Upon any such waiver, such default shall cease to exist, and any Event of
Default arising therefrom shall be deemed to have been cured, for every
purpose of this Loan Agreement; but no such waiver shall extend to any
subsequent or other default or impair any right consequent thereon.

                                  ARTICLE VII

                           MISCELLANEOUS PROVISIONS

            Section 7.01 Amendment.  This Loan Agreement may be amended from
time to time by written agreement signed by the parties hereto.
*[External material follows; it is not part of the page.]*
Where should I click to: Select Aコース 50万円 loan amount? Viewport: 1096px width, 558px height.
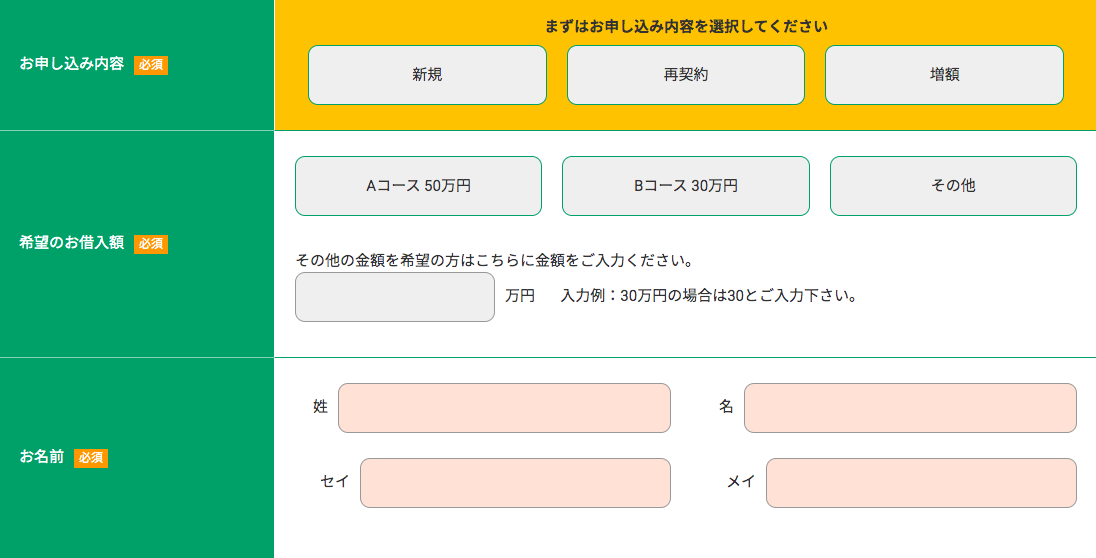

            Section 7.02 Severability.  If any provision of this Loan Agreement
is held to be in conflict with any applicable statute or rule of law or is
otherwise held to be unenforceable for any reason whatsoever, such
circumstances shall not have the effect of rendering the provision in question
inoperative or unenforceable in any other case or circumstance, or of
rendering any other provision or provisions herein contained invalid,
inoperative, or unenforceable to any extent whatsoever.  The invalidity of any
one or more phrases, sentences, clauses or Sections of this Loan Agreement
contained, shall not affect the remaining portions of this Loan Agreement, or
any part thereof.

            Section 7.03 Notices.  All demands, notices and communications
hereunder shall be in writing, personally delivered or mailed by certified
mail-return receipt requested, and shall be deemed to have been duly given
upon receipt (a) in the case of the Lender, at the following address: c/o JH
Management Corporation, Room 6/9, One International Place, Boston,
Massachusetts 02110-2624, (b) in the case of the Owner, at the following
address: United House, 14-16 Nelson Street, Douglas, Isle of Man, or at other
such address as shall be designated by such party in a written notice to the
other parties.

            Section 7.04 Consent to Jurisdiction.  Any legal suit, action or
proceeding against the Owner arising out of or relating to this Loan
Agreement, or any transaction contemplated hereby, may be instituted in any
federal or state court in The City of New York, State of New York and the
Owner hereby waives any objection which it may now or hereafter have to the
laying of venue of any such suit, action or proceeding, and the Owner hereby
irrevocably submits to the jurisdiction of any such court in any such suit,
action or proceeding.  The Owner hereby irrevocably appoints and designates CT
Corporation System, having an address at 1633 Broadway, New York, New York,
its true and lawful attorney-in-fact and duly authorized agent for the limited
purpose of accepting servicing of legal process and the Owner agrees that
service of process upon such party shall constitute personal service of
process on the Owner.  The Owner shall maintain the designation and
appointment of such authorized agent until all amounts payable under this Loan
Agreement shall have been paid in full.  If such agent shall cease to so act,
the Owner shall immediately designate and appoint another such agent
satisfactory to the Lender and shall promptly deliver to the Lender evidence
in writing of such other agent's acceptance of such appointment.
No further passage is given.